Politisch ist Würth eher einfach gestrickt. Bei der jüngsten Wahl zum EU-Parlament hat er angeblich die Grünen gewählt, weil er den Spitzenkandidaten der Union, Manfred Weber für nicht befähigt hält. Er kann sich Kretschmann als Bundeskanzler vorstellen – wenn denn nicht Friedrich Merz, den er besonders schätzt, das Rennen macht. Das mit den Grünen war aber eher eine Verlegenheitslösung; Würth: „Wenn Friedrich Merz CDU-Vorsitzender gewesen wäre, hätte ich die CDU gewählt: Ich habe ja schon vor der Wahl gesagt, dass ich Herrn Weber nicht vorne dran haben möchte. Er ist ein Bremser, ein CSU-Mann, der in erster Linie Bayern kann.“ Im Übrigen findet er den Ausstieg aus der Atomenergie „… bloß, weil es in Fukushima gekracht hat“ falsch. Schließlich sei Deutschland „kein Erdbebengebiete“. Dass jetzt „in einigen EU-Ländern gerade neue Atomkraftwerke gebaut (werden),“ findet er richtig.
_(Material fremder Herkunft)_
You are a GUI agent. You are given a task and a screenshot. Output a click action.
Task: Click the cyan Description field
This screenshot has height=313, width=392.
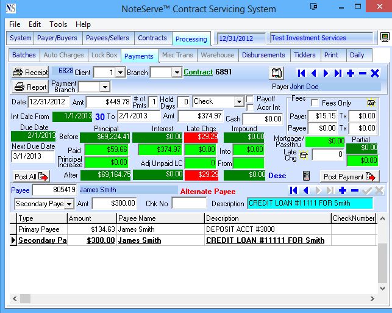coord(310,203)
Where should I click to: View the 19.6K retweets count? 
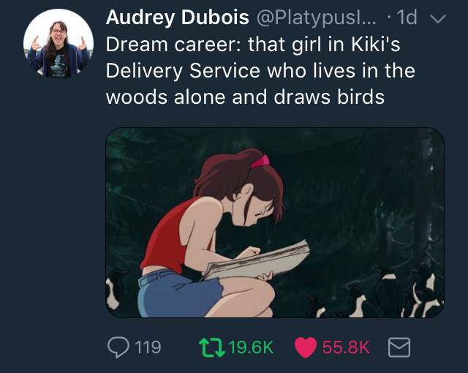click(251, 347)
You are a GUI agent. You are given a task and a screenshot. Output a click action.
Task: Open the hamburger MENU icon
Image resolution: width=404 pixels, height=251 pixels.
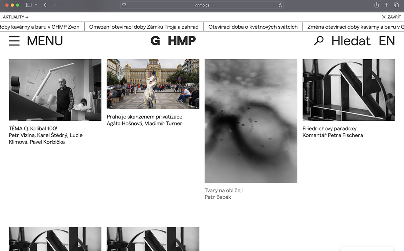tap(14, 40)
Angela Merkel mag Würth nicht; sie hänge ihr Fähnchen allzu oft nach dem Wind. Doch ein großes Plus gesteht er der amtierenden Kanzlerin zu: „Sie hat die Agenda 2010 von Herrn Schröder enorm gut realisiert. Das ist ja die Krux in der Politik: Viele Entscheidungen wirken erst fünf oder zehn Jahre nach der Entscheidung“ (zitiert nach Focus vom 27. Juli 2019).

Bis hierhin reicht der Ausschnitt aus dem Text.